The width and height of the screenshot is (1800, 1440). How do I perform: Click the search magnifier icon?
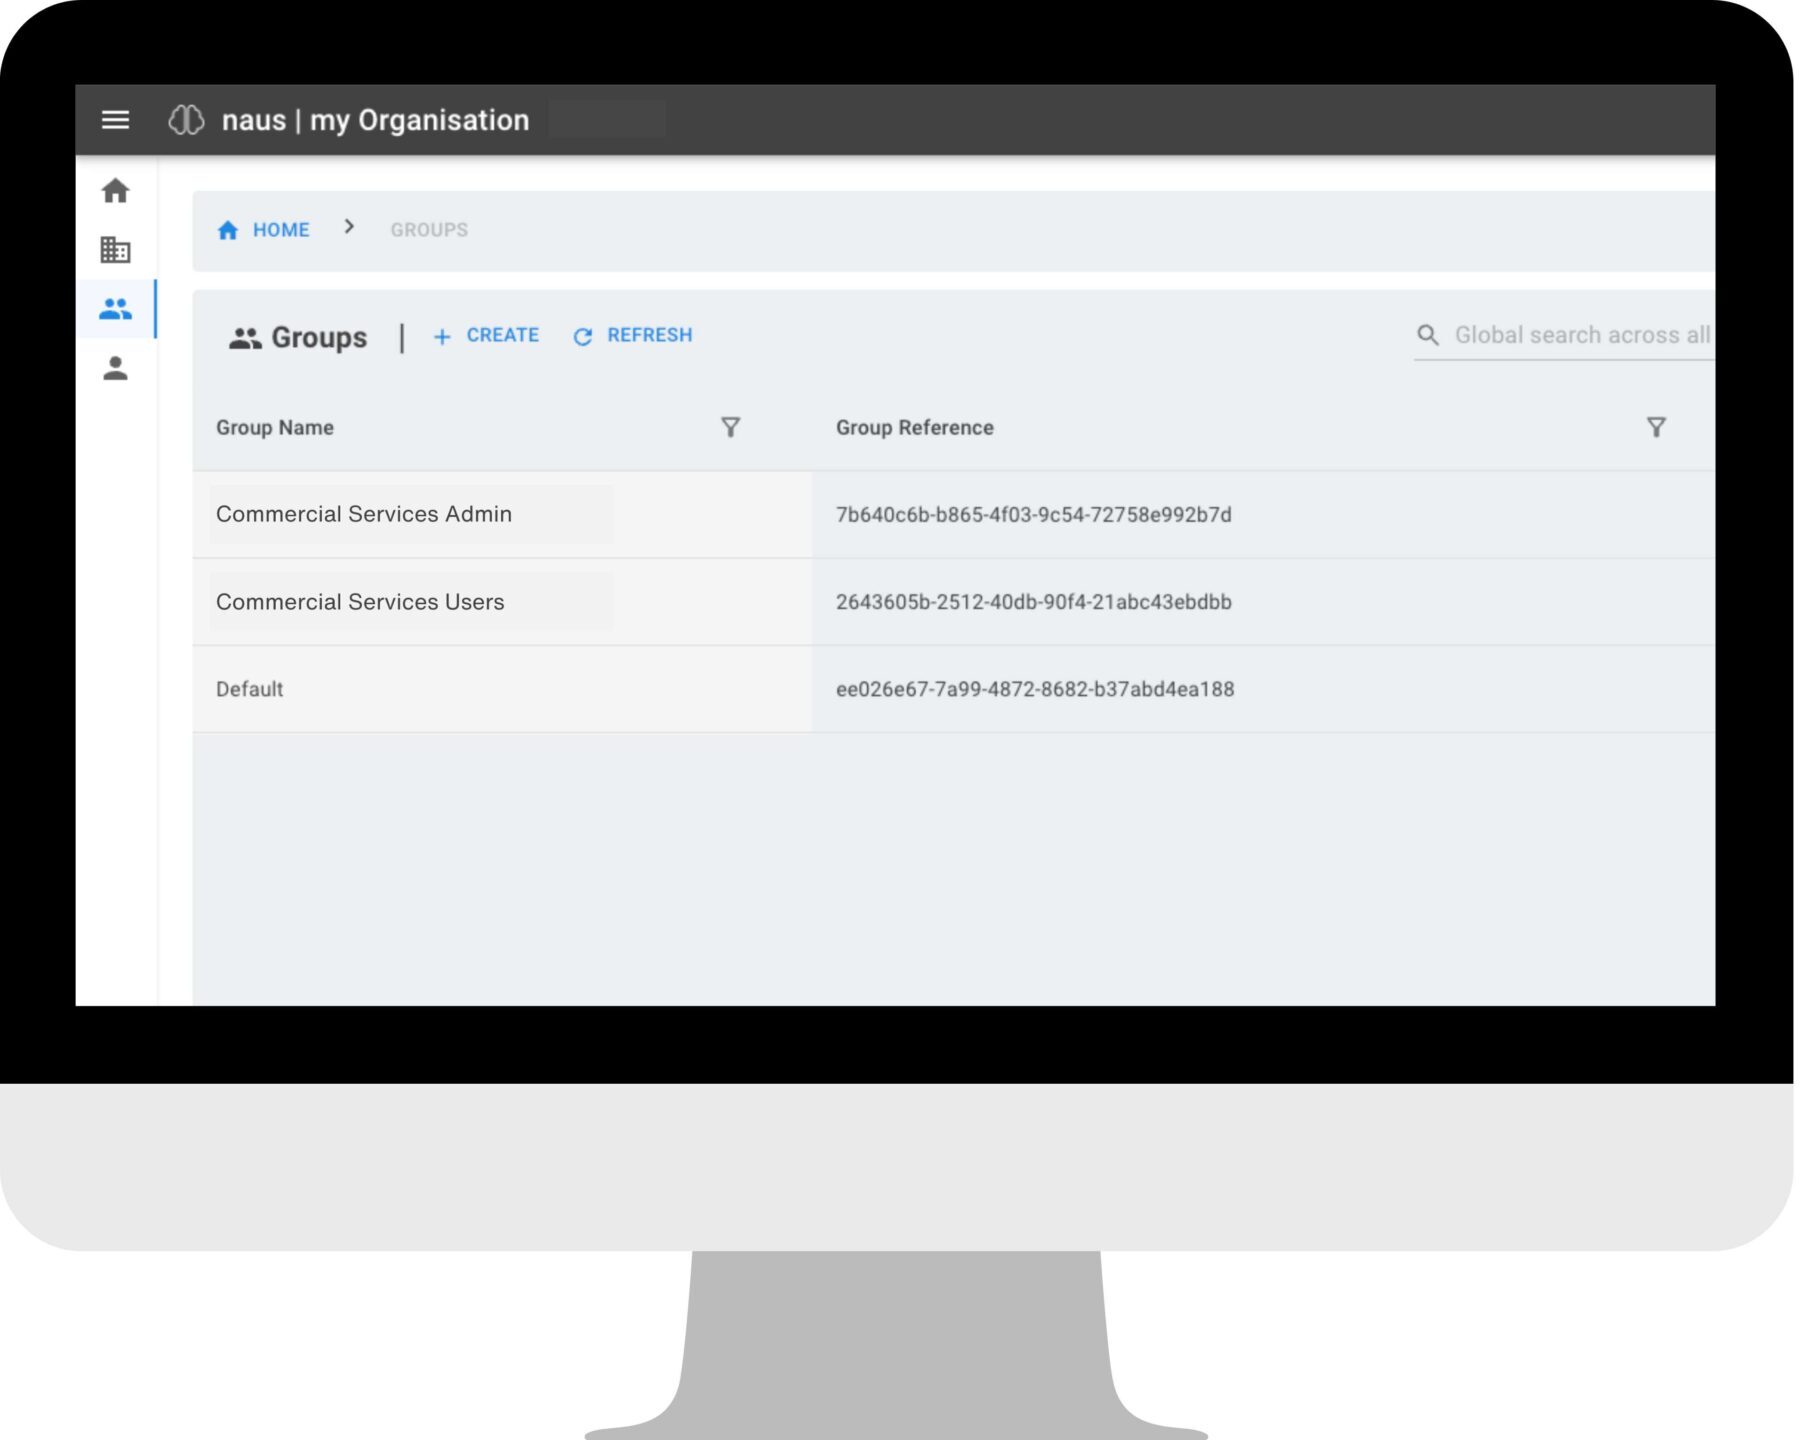1427,336
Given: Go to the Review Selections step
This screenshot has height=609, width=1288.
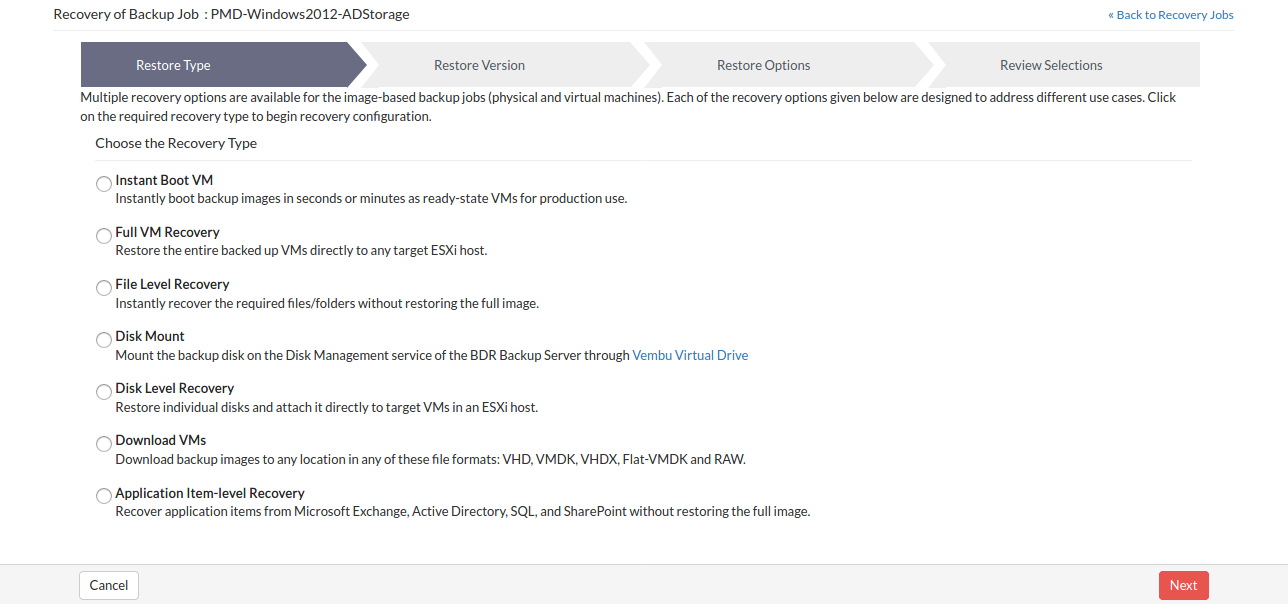Looking at the screenshot, I should (1051, 65).
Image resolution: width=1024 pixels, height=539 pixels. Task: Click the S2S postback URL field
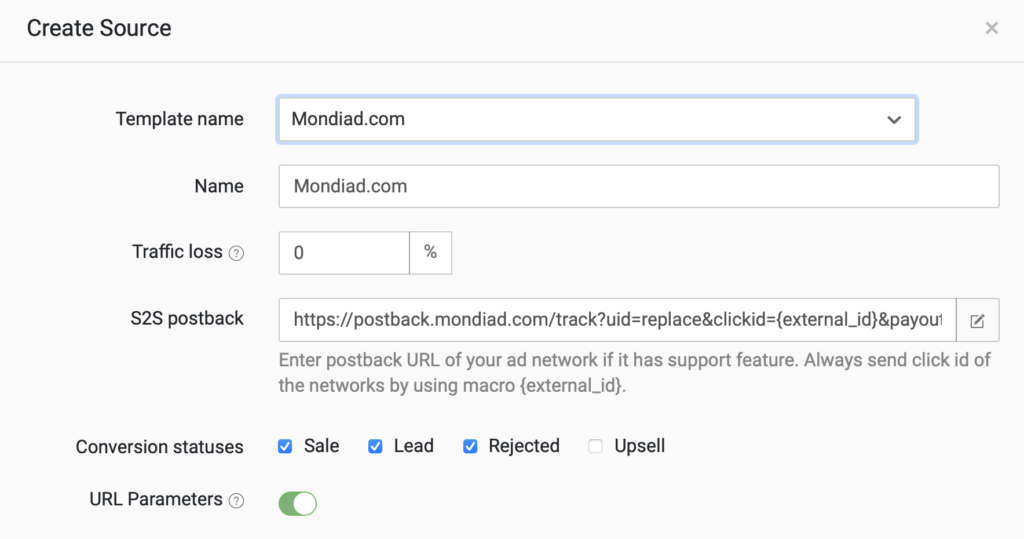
************
Copy out the listing above word for word, leaving out the pictures.

The width and height of the screenshot is (1800, 1440). How do I perform: Click the search magnifier icon?
1427,336
Given: Go to the Review Selections step
This screenshot has height=609, width=1288.
Looking at the screenshot, I should (1051, 65).
Image resolution: width=1024 pixels, height=539 pixels. Task: Click the S2S postback URL field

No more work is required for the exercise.